• [PROBLEM] Identify each line below containing the string "Backup" and copy it.

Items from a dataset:

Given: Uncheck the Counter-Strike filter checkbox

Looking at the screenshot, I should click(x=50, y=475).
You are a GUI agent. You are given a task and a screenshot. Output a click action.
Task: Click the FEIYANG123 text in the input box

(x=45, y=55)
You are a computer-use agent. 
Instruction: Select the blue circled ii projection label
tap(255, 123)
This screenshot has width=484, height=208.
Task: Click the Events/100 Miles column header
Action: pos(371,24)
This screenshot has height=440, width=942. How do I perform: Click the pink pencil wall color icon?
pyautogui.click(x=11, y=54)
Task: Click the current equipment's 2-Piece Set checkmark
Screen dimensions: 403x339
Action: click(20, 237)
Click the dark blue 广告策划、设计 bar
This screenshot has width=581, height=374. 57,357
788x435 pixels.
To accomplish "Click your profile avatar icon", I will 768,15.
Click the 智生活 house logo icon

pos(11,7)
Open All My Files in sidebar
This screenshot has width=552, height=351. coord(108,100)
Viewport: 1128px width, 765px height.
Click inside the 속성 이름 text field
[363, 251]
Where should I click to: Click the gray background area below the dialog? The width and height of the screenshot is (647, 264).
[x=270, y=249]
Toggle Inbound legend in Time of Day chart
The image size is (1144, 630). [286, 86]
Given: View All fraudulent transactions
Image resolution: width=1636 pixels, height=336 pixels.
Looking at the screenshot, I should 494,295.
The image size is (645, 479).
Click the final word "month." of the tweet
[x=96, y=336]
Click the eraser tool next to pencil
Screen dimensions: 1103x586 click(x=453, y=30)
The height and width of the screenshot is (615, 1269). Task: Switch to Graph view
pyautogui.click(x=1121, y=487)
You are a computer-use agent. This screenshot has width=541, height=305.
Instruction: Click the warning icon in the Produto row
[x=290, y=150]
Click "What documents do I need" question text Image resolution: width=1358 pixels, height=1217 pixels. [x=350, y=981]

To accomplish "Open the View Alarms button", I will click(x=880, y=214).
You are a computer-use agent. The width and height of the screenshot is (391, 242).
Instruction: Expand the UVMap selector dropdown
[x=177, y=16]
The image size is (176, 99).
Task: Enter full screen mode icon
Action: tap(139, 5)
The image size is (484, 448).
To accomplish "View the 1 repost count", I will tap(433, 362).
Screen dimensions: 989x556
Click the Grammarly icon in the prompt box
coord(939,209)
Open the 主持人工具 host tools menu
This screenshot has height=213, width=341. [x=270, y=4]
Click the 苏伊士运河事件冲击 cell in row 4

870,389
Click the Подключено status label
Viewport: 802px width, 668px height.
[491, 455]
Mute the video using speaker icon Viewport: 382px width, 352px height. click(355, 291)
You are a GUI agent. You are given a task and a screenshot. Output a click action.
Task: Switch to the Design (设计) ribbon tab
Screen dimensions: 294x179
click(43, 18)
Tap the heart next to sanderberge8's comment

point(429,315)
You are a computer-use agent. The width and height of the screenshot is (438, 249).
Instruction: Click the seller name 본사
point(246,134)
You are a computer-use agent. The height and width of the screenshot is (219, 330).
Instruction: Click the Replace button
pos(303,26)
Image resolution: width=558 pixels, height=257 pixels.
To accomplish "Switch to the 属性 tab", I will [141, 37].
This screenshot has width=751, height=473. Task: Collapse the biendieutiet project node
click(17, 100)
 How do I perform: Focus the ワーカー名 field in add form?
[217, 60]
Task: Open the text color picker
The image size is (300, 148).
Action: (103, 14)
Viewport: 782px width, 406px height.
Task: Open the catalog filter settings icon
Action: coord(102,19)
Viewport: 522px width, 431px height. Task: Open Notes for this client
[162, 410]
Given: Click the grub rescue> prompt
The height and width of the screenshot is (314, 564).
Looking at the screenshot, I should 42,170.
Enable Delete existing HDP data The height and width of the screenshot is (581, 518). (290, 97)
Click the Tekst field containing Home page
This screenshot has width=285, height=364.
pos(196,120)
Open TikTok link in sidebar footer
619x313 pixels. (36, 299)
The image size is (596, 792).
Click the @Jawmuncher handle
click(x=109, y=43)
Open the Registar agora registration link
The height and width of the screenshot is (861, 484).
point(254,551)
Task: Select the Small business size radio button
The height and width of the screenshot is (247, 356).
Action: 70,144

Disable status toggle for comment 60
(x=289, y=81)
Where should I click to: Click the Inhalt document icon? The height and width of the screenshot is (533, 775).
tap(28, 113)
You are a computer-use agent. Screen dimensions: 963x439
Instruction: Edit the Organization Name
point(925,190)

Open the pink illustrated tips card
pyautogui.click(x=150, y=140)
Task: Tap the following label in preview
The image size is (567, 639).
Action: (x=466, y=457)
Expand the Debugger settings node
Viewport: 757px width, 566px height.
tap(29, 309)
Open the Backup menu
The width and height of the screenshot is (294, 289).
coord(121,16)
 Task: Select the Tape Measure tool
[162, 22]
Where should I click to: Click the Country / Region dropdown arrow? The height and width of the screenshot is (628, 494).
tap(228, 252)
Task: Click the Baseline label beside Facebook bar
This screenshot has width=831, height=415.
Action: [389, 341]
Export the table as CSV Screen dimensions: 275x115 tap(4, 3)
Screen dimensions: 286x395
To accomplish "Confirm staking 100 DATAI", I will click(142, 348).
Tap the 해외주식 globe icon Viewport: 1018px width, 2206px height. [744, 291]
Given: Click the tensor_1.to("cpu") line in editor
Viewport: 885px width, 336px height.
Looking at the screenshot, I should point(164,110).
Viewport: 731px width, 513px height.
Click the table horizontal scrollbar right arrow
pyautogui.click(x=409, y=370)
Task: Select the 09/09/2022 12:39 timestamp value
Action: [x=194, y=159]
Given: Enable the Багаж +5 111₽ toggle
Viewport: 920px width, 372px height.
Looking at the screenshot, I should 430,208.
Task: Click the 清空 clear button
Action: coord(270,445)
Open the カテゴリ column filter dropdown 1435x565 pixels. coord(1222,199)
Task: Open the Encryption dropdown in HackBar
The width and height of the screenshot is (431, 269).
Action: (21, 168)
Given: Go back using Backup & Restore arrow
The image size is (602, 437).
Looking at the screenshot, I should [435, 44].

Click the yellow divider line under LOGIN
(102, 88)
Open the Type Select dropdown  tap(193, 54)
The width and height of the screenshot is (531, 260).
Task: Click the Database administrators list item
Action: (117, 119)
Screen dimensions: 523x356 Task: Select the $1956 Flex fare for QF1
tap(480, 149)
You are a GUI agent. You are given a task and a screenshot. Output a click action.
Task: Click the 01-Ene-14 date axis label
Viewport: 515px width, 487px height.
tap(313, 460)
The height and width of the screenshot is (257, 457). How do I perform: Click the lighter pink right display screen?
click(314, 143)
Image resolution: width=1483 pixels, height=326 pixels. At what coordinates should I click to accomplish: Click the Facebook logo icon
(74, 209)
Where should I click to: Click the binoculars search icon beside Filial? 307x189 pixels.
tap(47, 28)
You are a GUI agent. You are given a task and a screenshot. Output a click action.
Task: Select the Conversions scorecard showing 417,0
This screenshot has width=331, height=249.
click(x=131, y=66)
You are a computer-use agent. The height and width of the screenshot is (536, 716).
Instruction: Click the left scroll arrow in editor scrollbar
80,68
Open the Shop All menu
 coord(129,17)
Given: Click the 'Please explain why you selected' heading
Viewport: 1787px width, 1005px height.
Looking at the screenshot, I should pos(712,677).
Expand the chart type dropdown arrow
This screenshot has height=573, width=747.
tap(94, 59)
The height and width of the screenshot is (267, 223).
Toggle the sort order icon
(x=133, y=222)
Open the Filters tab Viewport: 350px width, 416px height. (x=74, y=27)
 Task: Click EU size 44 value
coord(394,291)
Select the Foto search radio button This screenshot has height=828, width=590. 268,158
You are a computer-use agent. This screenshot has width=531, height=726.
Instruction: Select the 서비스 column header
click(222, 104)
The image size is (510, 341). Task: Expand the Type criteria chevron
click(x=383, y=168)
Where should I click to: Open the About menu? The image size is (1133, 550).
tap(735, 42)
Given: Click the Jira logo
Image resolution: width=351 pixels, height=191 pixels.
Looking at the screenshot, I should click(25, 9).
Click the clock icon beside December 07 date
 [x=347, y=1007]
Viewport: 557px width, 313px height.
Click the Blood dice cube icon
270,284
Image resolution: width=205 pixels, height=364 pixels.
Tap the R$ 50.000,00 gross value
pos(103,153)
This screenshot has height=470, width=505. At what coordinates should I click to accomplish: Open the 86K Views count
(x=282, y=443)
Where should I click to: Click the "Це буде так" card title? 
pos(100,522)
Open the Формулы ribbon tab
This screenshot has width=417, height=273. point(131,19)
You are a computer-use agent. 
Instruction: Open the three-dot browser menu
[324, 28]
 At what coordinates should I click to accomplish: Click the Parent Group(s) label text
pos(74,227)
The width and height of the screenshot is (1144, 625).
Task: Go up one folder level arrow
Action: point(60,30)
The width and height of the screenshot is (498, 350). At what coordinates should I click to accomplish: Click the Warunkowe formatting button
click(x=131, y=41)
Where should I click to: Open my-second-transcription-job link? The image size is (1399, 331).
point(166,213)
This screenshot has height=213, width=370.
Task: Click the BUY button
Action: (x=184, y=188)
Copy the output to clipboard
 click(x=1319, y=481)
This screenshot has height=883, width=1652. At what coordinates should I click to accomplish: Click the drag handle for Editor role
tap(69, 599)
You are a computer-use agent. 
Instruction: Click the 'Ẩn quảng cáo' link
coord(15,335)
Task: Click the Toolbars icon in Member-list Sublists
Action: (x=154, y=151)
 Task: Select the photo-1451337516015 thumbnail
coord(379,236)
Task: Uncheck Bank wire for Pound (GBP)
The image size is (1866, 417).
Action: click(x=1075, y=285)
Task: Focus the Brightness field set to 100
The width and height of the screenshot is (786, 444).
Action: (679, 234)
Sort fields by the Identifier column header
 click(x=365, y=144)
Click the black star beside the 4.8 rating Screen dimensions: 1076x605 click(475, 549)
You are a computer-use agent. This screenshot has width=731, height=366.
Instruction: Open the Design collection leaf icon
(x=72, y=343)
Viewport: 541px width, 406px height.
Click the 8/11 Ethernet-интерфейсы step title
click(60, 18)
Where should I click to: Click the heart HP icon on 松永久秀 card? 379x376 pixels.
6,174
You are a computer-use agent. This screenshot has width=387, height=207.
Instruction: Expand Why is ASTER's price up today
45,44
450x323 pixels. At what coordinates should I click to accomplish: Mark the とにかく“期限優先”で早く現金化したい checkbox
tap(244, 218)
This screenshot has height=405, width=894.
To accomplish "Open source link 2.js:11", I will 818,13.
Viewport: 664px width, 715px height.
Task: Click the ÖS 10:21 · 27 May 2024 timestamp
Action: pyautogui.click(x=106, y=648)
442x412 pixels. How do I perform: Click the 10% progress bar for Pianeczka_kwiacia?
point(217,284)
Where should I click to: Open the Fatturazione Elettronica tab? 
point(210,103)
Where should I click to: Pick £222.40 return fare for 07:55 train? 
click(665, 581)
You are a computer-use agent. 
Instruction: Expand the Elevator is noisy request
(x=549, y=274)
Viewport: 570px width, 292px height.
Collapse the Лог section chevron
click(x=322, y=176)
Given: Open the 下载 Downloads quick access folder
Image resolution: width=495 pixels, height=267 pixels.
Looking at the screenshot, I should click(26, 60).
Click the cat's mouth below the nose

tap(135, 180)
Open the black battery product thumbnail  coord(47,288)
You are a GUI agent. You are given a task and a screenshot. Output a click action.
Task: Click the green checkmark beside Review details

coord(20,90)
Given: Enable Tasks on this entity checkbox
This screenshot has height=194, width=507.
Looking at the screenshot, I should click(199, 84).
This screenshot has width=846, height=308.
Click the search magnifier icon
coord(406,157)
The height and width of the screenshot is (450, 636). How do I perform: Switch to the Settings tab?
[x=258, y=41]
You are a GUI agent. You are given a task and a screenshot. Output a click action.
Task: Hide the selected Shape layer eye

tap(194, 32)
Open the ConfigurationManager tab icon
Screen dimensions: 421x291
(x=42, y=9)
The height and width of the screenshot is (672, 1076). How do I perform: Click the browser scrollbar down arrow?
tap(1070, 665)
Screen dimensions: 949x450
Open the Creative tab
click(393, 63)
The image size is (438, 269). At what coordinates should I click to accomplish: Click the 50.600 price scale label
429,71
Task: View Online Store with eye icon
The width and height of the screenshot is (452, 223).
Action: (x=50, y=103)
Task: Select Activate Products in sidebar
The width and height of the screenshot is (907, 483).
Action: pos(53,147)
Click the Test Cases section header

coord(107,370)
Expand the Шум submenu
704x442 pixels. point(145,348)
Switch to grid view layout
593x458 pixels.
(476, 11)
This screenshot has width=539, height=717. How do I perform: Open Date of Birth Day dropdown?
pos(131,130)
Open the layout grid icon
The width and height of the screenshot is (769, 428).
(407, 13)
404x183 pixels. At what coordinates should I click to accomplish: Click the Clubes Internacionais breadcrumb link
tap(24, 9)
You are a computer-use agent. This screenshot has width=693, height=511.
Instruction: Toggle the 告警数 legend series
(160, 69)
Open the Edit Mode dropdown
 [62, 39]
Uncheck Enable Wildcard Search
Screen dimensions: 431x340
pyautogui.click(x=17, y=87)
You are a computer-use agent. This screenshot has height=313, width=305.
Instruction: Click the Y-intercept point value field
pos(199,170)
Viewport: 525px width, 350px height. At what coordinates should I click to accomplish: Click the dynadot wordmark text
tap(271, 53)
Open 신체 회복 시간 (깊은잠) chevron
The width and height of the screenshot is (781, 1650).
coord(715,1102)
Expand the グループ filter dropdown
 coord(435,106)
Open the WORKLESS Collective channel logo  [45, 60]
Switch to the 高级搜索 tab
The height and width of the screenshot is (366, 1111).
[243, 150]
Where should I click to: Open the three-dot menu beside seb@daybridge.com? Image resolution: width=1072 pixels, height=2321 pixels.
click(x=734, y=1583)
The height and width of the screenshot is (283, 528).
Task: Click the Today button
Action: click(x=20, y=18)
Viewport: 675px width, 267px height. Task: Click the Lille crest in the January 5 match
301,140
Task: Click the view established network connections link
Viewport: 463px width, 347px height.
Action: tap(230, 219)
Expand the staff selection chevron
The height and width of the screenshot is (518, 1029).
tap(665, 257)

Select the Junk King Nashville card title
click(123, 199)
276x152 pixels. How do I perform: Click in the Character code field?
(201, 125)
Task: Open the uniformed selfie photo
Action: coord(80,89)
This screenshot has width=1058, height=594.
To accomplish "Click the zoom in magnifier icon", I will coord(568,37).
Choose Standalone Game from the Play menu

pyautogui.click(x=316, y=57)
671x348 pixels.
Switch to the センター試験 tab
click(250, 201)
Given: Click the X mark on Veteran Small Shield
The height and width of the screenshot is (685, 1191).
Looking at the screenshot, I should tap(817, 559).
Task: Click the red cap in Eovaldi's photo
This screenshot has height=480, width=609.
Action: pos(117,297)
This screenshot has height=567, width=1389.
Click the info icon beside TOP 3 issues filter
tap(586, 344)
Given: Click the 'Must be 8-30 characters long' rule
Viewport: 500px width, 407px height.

• [RESPONSE FOR THIS EXERCISE]
Open the Backup menu
Given: Go back using Backup & Restore arrow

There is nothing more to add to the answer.